Re: The Wasteful Generation.
I wouldn't venture it's all bad.
On the flip side, it used to be common-place to pour your old motor oil out on a dirt road to keep the dust down.
A working professional absolutely required a team to sort and manage the various calendar appointments and data transfers (do most companies even have a mailroom anymore?). Scads of paper were burned through in order to make minor adjustments to blue prints and the like, not to mention the chemicals involved with such items too. While things were slower paced and perhaps a bit less stressful on the employee, customers would simply have to accept that getting a specification change would take weeks to determine feasibility and scope much less be implemented.
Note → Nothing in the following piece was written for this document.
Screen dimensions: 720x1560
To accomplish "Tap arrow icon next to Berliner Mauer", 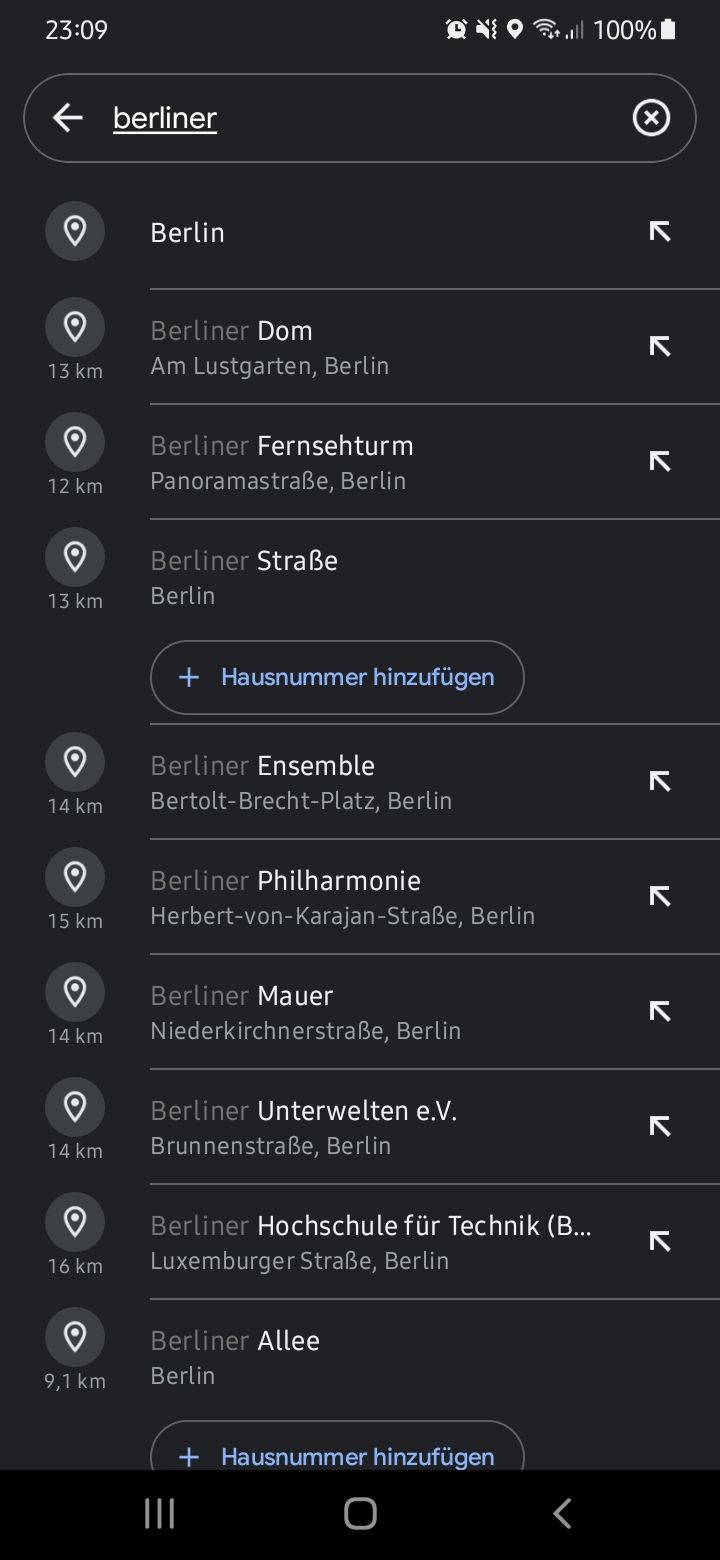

Filerooms that were once measured in thousands of cubic feet and millions of scraps of paper can now be found on a piece of silicon the size of your pinky nail...and you can search them for particular data near instantaneously.
That 300hp machine referenced above likely gets more than twice the mileage of its equivalent from 40 years ago. I know that with even a 2 liter four cylinder, it isn't unheard of to bump 300hp/200tq and still manage 30mpg on a road trip if you keep your foot out of it. Granted, they don't sound like real cars by any stretch of the imagination. That modern monster also gets to operating temperature faster and cuts noxious emissions down dramatically. Not to mention how much safer it is now that crumple zones are located in places other than passengers.
The milk and soda bottle thing is a step back, but I'm thankful at least not to find either in a bag on the shelf when I go to the store.
Some battery operated mowers navigate themselves and even the ones you have to push are extremely quiet. Not even an option back when reel type mowers were the big players on the scene.
My hassle with the current batch of curmudgeons to be is that they aren't willing to give anything up until someone takes it from them.